> [Action item]
Go through the lines below. Copy those with "agent".

[[ Data records, beginning ]]

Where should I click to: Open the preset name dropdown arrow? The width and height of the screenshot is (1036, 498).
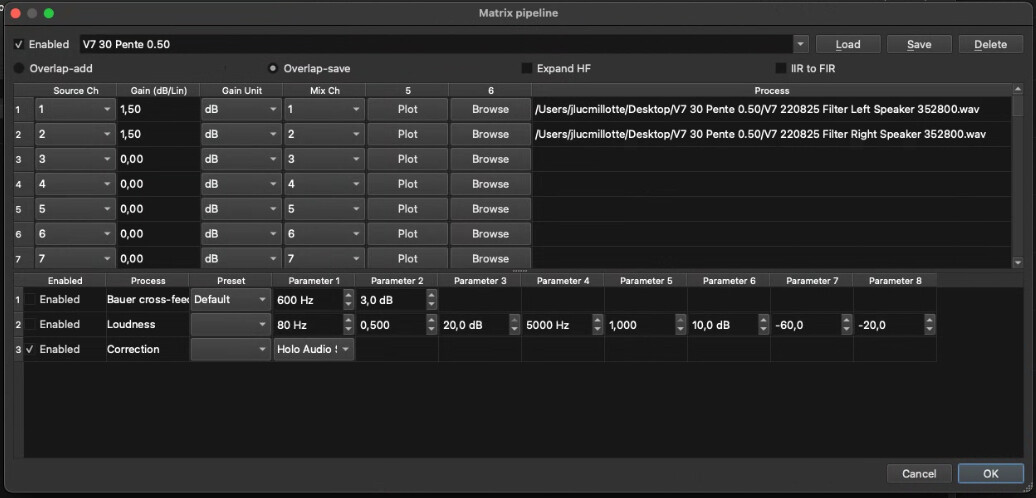[800, 45]
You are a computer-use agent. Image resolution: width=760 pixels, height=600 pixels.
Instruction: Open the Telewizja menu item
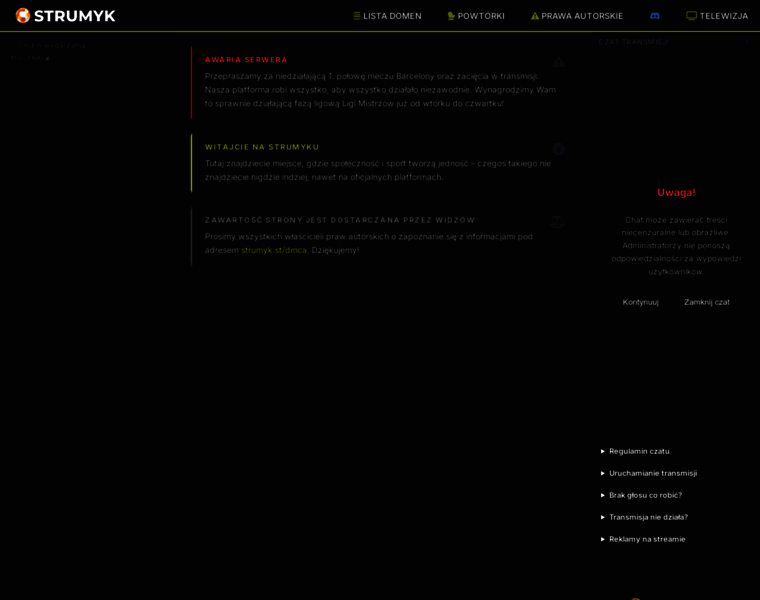717,16
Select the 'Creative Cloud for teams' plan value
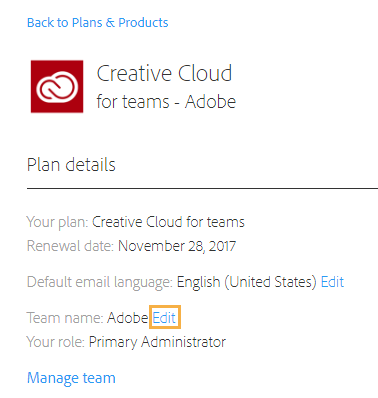This screenshot has width=378, height=398. [168, 222]
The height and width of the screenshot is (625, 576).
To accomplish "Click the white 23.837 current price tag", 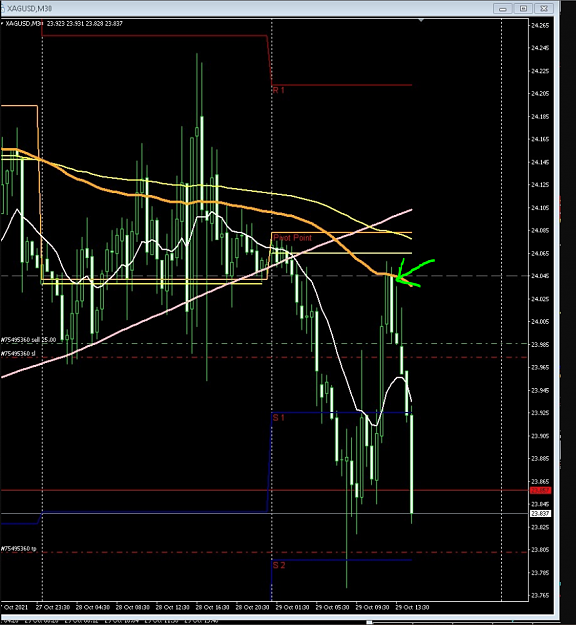I will click(540, 513).
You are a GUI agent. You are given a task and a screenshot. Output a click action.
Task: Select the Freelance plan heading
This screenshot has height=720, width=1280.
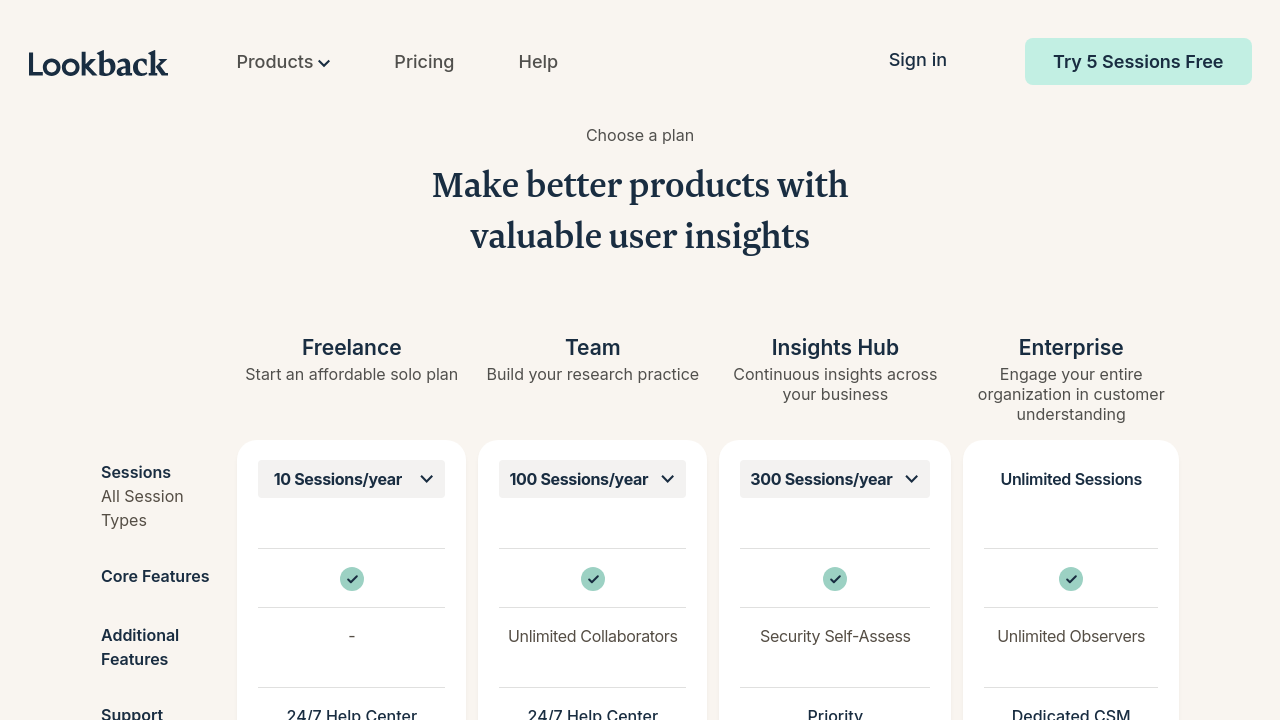352,347
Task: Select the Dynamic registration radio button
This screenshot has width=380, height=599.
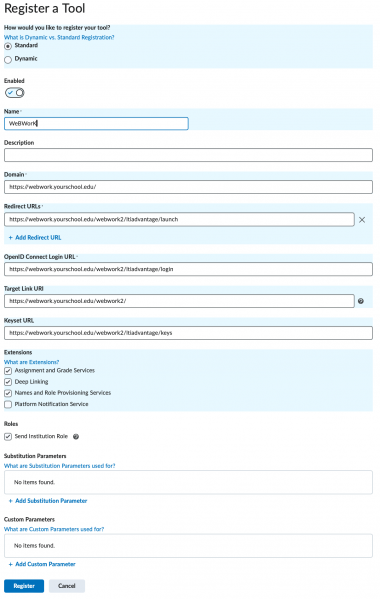Action: pyautogui.click(x=8, y=60)
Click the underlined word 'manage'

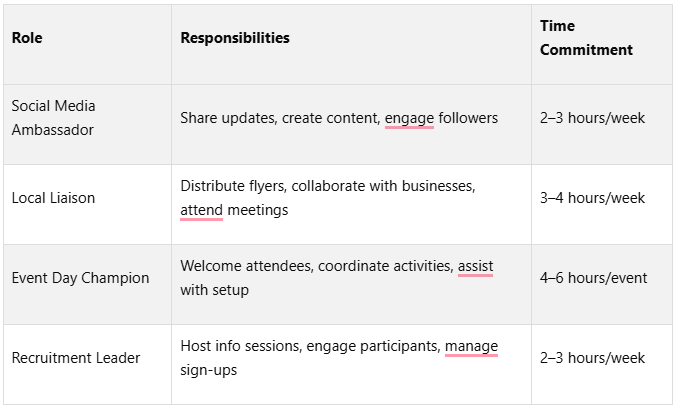point(471,346)
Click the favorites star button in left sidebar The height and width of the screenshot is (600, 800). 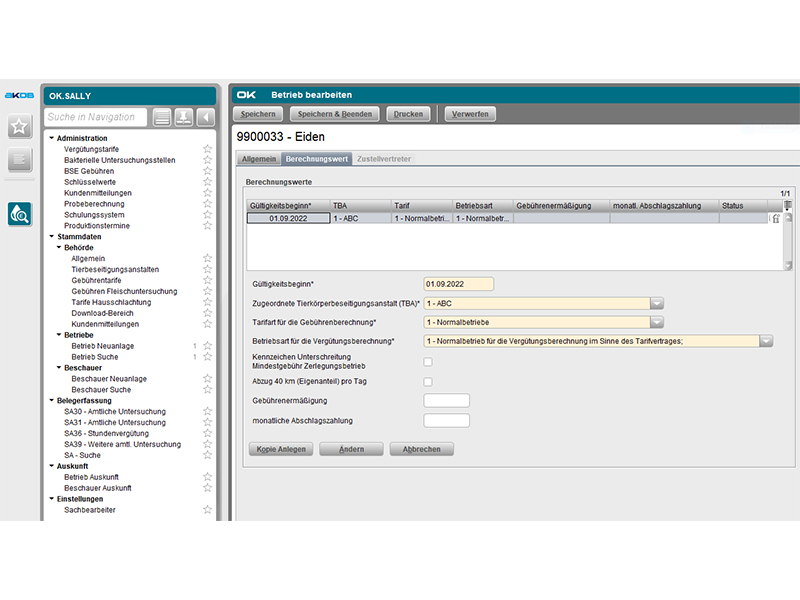point(20,127)
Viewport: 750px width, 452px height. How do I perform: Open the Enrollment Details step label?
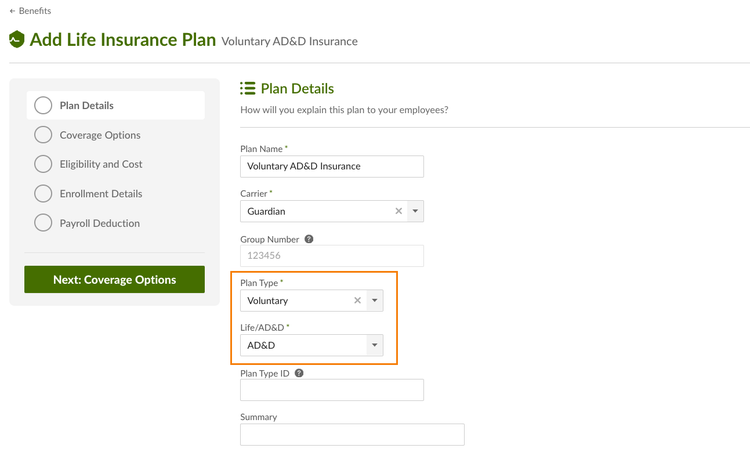101,194
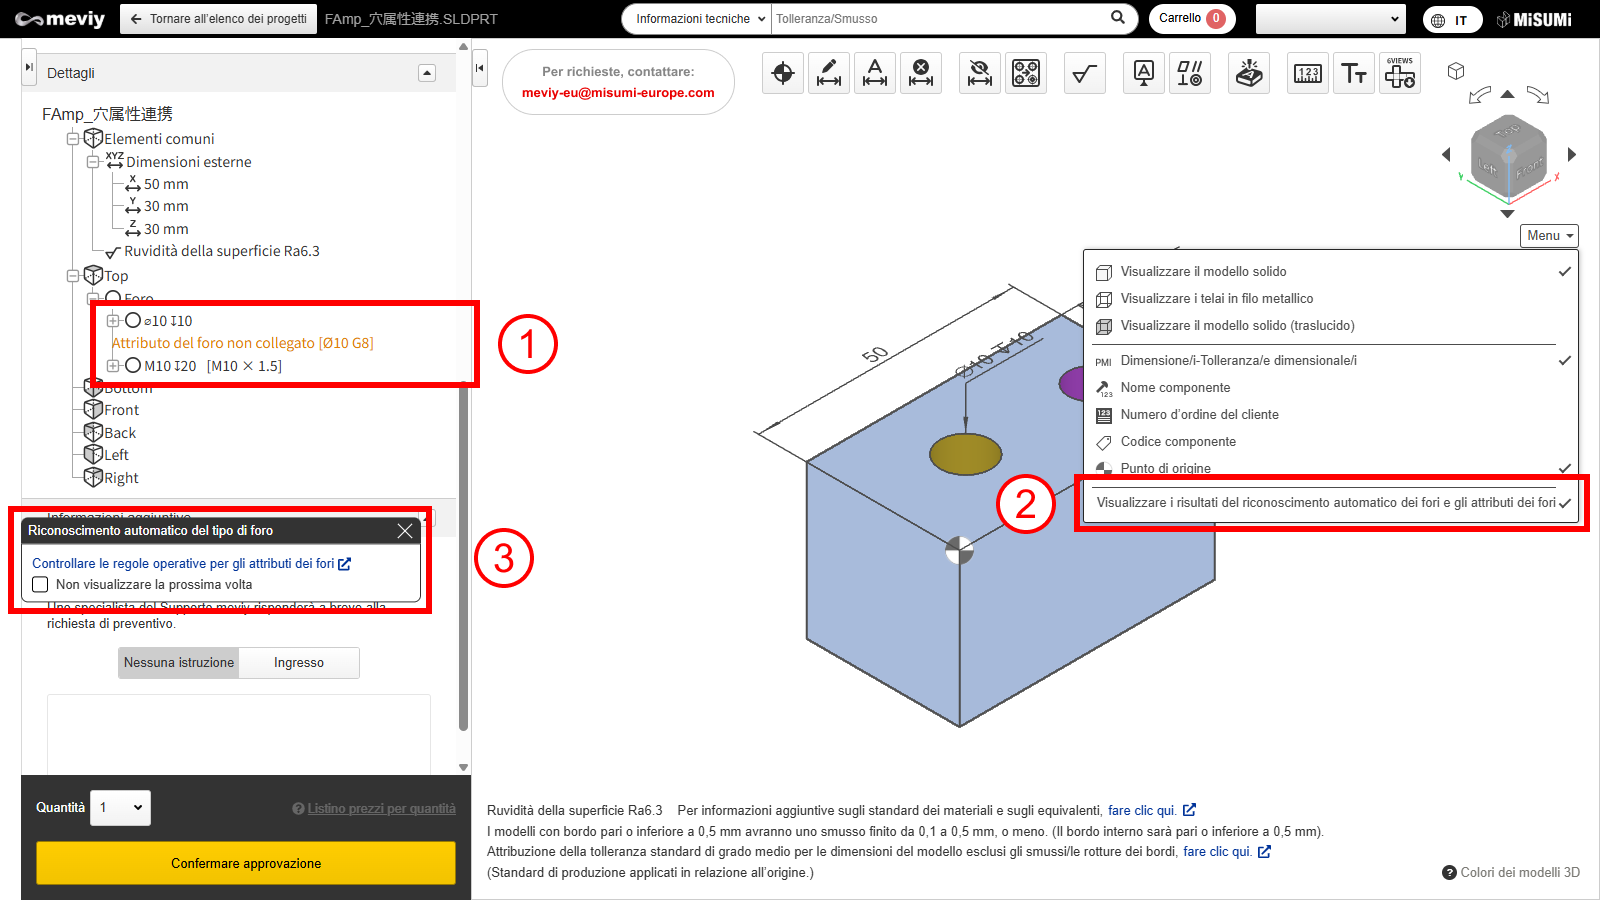The width and height of the screenshot is (1600, 900).
Task: Expand the ⌀10 hole tree node
Action: click(x=113, y=321)
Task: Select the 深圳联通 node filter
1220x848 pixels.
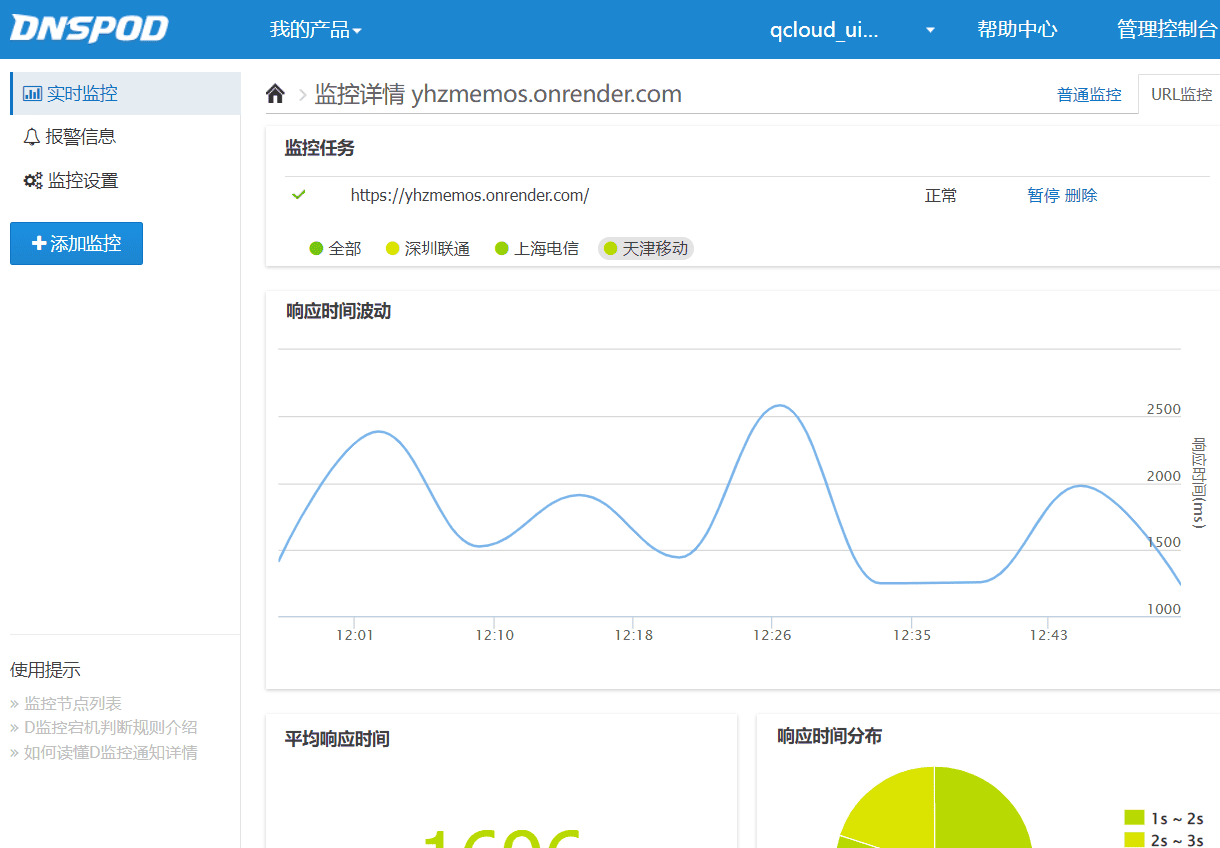Action: pyautogui.click(x=427, y=249)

[[ Data records, end ]]

> [Response to the task]
You are a computer-use agent. Image resolution: width=760 pixels, height=600 pixels.
You are a GUI agent. You are given a task and a screenshot. Output a click action.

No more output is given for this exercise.